■ Data supplied:
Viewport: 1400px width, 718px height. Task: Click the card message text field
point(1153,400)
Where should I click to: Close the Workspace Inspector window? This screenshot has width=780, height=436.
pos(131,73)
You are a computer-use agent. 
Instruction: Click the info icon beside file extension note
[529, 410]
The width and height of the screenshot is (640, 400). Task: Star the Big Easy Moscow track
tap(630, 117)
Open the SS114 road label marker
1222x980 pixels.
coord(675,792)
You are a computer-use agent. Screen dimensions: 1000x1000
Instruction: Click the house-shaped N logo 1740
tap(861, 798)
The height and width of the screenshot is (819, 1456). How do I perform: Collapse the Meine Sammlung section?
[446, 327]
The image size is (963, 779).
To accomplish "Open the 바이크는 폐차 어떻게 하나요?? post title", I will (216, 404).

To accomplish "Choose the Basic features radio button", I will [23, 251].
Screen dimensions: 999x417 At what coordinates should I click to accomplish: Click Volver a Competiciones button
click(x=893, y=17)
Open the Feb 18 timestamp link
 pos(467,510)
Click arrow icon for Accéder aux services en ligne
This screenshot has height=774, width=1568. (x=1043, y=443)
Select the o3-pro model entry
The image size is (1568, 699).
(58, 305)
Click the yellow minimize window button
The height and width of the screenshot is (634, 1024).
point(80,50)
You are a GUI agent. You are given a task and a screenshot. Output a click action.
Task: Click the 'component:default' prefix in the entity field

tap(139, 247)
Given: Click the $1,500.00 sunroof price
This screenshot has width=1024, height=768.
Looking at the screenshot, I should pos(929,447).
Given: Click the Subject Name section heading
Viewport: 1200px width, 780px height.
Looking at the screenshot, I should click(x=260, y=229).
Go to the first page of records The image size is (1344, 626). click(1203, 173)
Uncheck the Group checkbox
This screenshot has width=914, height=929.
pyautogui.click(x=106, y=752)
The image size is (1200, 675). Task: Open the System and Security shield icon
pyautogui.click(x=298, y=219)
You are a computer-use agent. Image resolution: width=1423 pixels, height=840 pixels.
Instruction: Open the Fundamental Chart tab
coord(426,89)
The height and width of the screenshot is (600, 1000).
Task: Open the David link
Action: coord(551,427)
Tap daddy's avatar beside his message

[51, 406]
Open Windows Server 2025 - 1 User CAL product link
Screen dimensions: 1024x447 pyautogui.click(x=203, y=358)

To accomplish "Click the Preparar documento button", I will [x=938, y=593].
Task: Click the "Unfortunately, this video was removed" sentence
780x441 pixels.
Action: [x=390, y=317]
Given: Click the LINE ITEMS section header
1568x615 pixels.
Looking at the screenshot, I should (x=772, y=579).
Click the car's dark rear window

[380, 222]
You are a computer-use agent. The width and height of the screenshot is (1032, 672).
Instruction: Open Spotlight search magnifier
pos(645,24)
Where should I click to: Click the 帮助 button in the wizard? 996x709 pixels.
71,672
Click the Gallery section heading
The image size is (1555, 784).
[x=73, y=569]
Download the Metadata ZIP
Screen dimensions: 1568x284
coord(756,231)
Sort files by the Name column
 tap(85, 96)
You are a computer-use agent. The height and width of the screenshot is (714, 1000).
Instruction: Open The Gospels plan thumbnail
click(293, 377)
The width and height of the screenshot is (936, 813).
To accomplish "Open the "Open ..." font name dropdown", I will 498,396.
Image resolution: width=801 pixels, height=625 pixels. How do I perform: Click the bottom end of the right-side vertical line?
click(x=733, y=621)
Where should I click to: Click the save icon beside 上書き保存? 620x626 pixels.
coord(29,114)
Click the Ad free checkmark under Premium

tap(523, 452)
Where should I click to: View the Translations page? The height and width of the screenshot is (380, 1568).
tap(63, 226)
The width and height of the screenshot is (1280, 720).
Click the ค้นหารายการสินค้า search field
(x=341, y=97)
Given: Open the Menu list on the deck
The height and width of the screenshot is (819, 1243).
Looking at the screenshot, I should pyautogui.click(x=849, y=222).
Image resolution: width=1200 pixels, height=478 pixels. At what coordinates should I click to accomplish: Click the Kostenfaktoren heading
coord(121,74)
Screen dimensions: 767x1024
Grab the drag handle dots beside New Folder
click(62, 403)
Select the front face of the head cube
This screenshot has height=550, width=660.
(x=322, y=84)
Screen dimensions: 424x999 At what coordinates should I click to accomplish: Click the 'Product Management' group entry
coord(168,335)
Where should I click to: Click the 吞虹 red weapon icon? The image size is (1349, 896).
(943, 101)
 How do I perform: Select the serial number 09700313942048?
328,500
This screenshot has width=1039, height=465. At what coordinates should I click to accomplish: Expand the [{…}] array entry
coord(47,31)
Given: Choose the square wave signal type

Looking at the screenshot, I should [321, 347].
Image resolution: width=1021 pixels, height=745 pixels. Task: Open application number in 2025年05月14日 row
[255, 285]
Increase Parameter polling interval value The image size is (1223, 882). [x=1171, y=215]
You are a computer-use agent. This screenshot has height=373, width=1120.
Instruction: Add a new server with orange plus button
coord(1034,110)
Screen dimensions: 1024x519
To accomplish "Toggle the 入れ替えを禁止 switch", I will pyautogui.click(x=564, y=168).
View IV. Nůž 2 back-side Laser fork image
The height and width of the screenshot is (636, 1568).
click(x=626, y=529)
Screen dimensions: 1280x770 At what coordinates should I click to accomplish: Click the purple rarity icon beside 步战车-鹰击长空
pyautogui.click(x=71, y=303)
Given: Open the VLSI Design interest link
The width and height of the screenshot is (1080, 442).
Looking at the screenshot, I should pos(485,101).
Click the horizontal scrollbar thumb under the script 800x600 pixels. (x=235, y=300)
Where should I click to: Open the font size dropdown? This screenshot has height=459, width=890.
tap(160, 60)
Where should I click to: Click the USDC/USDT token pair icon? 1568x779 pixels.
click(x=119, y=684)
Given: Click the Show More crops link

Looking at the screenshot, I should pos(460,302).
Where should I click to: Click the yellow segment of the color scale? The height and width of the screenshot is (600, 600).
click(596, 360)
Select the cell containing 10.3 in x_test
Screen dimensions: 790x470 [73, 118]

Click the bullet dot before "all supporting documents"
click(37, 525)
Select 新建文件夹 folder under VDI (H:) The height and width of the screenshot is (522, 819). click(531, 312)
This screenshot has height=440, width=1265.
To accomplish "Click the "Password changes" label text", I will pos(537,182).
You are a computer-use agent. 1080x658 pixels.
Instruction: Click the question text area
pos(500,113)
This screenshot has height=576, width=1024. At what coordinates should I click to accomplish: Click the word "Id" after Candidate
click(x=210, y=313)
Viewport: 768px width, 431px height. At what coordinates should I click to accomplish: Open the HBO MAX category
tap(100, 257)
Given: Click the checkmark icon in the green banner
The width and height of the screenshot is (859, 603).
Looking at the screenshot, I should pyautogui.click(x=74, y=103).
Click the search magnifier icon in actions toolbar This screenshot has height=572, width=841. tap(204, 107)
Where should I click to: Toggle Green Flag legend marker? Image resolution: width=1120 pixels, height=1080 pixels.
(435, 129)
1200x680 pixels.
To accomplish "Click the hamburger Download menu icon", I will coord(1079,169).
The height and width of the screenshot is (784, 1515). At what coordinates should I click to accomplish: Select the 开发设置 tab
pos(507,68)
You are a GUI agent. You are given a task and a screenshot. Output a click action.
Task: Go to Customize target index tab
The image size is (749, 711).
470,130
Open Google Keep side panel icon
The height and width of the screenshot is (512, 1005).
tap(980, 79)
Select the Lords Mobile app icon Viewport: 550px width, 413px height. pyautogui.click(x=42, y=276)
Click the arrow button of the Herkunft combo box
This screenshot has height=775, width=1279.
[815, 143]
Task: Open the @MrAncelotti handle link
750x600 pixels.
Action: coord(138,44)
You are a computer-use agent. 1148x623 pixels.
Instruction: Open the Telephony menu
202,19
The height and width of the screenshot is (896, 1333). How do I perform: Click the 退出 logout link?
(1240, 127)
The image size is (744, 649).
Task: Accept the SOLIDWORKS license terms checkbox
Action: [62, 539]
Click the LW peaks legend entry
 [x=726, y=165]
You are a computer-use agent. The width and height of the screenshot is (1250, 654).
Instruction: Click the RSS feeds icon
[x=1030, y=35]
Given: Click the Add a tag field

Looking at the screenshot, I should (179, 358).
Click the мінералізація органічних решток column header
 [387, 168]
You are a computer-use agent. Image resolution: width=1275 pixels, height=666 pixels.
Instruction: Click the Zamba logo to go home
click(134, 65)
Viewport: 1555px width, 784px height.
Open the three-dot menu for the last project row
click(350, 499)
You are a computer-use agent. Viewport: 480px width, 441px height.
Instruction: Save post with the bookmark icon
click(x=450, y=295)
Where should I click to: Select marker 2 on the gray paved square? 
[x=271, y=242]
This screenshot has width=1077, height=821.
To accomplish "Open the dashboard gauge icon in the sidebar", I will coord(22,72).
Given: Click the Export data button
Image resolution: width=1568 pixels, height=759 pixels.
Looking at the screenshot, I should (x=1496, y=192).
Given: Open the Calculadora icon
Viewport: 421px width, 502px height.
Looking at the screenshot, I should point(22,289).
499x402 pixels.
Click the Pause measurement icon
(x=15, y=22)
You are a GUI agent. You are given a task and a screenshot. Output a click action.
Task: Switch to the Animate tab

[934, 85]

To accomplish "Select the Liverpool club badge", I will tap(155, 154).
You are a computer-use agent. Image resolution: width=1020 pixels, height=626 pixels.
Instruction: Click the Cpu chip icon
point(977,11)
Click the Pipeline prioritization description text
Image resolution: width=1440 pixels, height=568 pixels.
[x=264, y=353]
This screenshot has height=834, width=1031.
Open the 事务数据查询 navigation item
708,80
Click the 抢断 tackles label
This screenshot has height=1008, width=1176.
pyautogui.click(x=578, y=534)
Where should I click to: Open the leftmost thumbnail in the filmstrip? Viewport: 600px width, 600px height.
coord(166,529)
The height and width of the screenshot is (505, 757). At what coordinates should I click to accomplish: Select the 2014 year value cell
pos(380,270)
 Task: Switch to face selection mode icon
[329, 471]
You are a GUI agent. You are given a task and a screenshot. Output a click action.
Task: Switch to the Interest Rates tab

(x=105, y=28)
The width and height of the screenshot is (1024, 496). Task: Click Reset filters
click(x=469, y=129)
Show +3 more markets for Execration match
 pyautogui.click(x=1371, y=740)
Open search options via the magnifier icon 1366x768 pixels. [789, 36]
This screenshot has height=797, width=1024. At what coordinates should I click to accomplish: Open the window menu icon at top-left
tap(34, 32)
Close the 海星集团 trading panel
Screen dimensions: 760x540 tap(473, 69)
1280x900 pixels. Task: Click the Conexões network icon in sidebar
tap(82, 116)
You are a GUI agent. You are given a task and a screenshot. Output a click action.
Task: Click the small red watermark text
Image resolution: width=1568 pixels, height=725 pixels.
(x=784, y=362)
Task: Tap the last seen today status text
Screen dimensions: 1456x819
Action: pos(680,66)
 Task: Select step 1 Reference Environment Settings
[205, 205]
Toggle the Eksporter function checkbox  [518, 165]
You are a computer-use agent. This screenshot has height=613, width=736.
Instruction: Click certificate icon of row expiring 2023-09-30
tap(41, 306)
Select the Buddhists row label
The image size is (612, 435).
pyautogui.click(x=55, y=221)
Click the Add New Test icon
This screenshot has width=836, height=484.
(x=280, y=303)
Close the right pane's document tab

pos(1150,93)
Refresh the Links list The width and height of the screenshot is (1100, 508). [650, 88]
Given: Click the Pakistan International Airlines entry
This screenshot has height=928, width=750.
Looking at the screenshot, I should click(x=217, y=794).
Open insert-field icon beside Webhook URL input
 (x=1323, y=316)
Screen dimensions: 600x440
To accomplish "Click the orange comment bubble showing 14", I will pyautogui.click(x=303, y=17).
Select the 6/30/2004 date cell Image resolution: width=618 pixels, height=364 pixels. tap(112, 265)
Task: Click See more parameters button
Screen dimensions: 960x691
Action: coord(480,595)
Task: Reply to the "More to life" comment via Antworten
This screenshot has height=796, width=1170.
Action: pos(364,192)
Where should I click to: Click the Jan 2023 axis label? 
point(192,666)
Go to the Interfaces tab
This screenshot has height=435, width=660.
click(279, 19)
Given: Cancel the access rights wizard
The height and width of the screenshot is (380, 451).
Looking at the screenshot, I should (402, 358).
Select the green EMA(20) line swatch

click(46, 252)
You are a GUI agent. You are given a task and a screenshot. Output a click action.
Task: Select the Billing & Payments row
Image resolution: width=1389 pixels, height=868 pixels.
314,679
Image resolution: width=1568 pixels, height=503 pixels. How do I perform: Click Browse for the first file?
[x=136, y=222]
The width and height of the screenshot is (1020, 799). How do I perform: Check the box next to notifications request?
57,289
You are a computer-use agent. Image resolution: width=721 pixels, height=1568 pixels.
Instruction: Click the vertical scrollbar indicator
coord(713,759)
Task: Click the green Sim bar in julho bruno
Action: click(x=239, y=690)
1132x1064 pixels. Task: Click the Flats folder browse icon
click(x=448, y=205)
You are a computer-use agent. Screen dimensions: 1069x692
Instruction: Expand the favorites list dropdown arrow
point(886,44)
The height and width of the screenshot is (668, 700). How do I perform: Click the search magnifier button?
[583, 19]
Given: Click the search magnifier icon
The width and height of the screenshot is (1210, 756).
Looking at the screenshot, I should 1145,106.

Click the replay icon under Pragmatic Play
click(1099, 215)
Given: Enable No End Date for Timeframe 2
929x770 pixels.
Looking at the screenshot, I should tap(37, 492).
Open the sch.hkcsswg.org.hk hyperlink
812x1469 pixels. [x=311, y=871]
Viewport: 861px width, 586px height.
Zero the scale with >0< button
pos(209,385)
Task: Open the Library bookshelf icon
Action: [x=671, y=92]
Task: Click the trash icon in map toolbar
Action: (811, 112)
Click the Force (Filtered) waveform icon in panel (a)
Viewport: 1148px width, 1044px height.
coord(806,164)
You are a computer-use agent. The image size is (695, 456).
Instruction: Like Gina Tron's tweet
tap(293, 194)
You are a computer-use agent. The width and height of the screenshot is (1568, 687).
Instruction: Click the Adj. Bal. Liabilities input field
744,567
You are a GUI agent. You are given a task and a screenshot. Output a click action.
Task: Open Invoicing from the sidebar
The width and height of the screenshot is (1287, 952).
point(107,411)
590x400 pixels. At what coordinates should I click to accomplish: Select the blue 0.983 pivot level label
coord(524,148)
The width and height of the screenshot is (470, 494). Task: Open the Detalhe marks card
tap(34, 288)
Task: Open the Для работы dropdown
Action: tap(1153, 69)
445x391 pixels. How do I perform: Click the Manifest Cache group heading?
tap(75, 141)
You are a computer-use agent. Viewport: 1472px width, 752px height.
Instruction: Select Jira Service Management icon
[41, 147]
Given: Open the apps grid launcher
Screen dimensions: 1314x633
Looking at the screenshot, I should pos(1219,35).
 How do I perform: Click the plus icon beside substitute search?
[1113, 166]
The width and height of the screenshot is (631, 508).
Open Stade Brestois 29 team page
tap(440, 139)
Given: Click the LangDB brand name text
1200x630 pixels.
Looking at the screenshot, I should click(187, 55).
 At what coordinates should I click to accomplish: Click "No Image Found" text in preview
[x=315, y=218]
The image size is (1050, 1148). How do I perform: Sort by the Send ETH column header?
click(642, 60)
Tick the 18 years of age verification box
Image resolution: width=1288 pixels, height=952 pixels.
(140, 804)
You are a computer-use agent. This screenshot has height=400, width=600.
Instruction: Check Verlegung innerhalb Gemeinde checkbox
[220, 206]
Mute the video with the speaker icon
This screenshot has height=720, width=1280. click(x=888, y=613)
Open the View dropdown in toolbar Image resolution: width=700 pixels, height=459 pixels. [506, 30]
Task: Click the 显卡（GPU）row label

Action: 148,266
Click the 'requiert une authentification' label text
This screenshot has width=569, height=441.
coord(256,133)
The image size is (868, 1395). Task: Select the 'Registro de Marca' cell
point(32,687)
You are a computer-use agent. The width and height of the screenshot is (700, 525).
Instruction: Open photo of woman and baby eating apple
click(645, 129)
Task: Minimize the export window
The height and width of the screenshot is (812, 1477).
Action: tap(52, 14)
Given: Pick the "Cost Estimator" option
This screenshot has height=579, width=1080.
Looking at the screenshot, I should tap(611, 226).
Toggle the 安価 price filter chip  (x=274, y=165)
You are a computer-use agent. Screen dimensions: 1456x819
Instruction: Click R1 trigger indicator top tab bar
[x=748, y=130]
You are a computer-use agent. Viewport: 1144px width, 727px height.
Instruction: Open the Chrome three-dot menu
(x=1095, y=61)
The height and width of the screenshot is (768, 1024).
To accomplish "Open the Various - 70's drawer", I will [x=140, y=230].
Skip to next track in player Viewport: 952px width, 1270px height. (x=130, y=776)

■ Exercise aim: Would you copy every line from the listing above that has the string "price" in it?

■ Written response:
Given: Click the $1,500.00 sunroof price
Toggle the 安価 price filter chip  (x=274, y=165)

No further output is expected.